■ WHAT IS REQUIRED
Nothing but the lines from the one showing "The height and" through the final line of the data below belongs in the answer, duplicated exactly and without pictures.

■ Stored items
========================================

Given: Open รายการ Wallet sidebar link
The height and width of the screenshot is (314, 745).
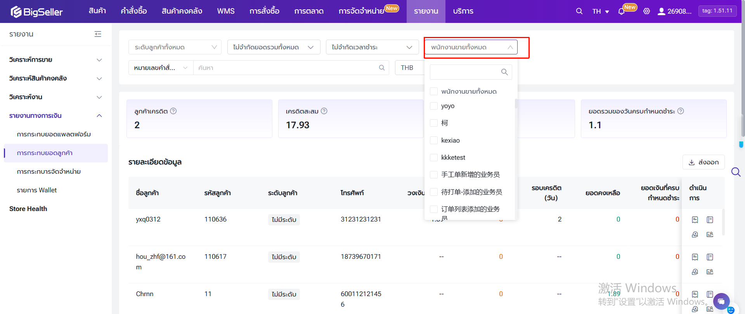Looking at the screenshot, I should click(37, 190).
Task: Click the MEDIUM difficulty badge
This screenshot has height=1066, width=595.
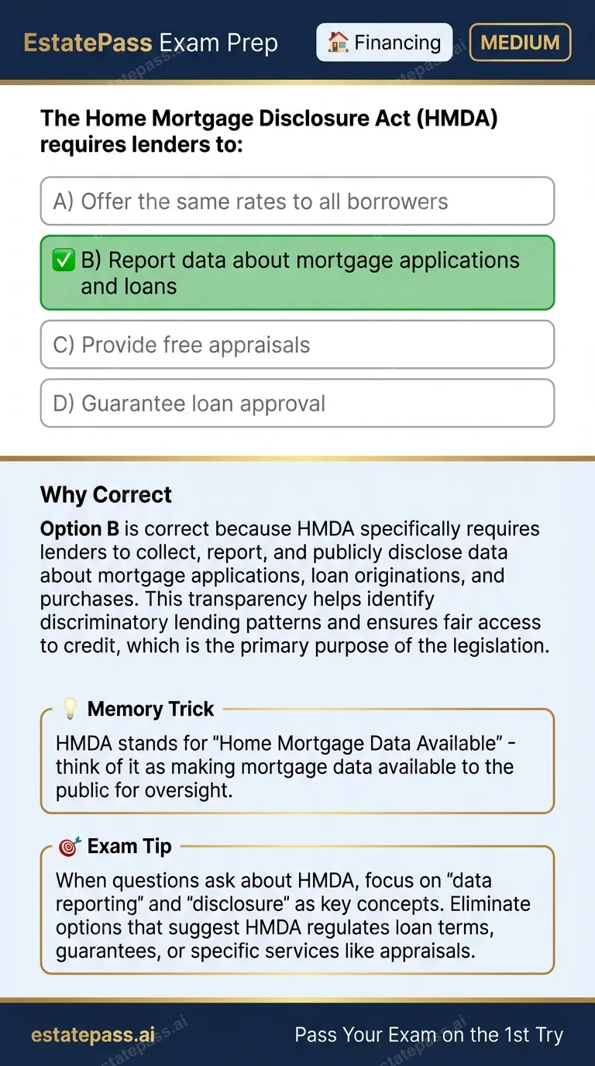Action: tap(520, 42)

========================================

■ RESPONSE AREA
The height and width of the screenshot is (314, 745).
Looking at the screenshot, I should click(37, 190).
Task: Click the MEDIUM difficulty badge
This screenshot has height=1066, width=595.
Action: tap(520, 42)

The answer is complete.